Henry saw me behaving really stupidly. I had just installed CFRAC
and Random Squares on the laptop, but the programs did not work. During
most of the time Henry was there he saw me looking at the screen and
heard me complaining about compatibility problems between Linux and
Windows. After Henry left the house I examined the problem, and saw
that there are both 16 and 32-bit versions of the run time system for
the factorisation programs. Since a month ago I have just been running
the programs with the 16-bit version. The difference between 16 and 32
bits goes back to the 1950s. It's similar to the byte-sex problem which
can cause data to be lost, or misinterpreted. All these problems relate
to the representation of data in a computer, and its addressing.
16-bit computers store most numerical data as two bytes. These bytes
are contiguous in computer memory, and store the data at locations a
and a+1 where a is the location of an integer, or number. These numbers
go from 0 to 2^16-1 with a special convention that numbers greater than
2^15 are considered negative. 32 bit computers use 4 bytes to store
integers. The range is 0 to 2^32-1 with nearly half of these numbers
being negative. Textual data is just stored as arrays of bytes. Modern
computers tend to start storing data at locations whose addresses are
powers of two. These powers of two may go up to values as high as 64.
Address space in memory tends to stay below 2^32 but remember that a
66000 x 66000 matrix will be tricky to handle in this context.
Things go wrong when assumptions are made about the location of
particular bytes in arithmetic. A 16 bit number such as 258 is stored
over two bytes:
LO HI
.-------.
Intel | 2 | 1 | 258 = 2+2^8
.-------.
HI LO
.-------.
Motorala | 1 | 2 | 258 = 2^8+2
.-------.
Getting round this problem was one of the most messy parts of
developing the internet. The business was worse with 32 bit machines.

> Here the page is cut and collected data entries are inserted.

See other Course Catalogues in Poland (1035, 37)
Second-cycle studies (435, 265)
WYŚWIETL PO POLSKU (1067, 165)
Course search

Intel kept its standard, so a 32-bit number would get stored something
like N = HI,LO,HI,LO where the most significant bits of an integer may
not lie close to its byte address.
Byte sex problems occurred during the time I was trying to convert a
payroll in Paris. The company was called SLIMOS, and the payroll
conversion started in an office belonging to Credit Lyonnais near La
Defonce in the western part of the city. During one morning going to
work my journey was briefly interrupted by a death by suicidal jumping,
or pushing from the crowded metro platform into the tracks of an
oncoming train. I was to squeamish to look at the mangled body. The
original payroll was written for a french machine, and the idea was to
convert it to run on a PDP-11 running a clone of the RSX operating
system. The salesmen had told the customer that the machine could run
programs written in COBOL. I was hired to move about 50 or 60 COBOL
programs over the hardware platforms and operating systems. The man who
hired me was a former French paratrooper who had obviously been in
Algeria at some time. France was full of ex-colonial people who had had
to come back from the countries of the former empire. Of course that
number included many Africans and Asians who had directly benefitted
from French colonialism and they came along to enjoy the benefits of
francophonism as long as possible. During the 1980s I thought the 13
arrondissment tower blocks full of Viet-namese very civilised places.
Monsieur Gerain, the former paratrooper, had written true bloatware.
The COBOL programs were so long and complicated that the PDP-16
compiler would often give up and vomit streams of spurious errors.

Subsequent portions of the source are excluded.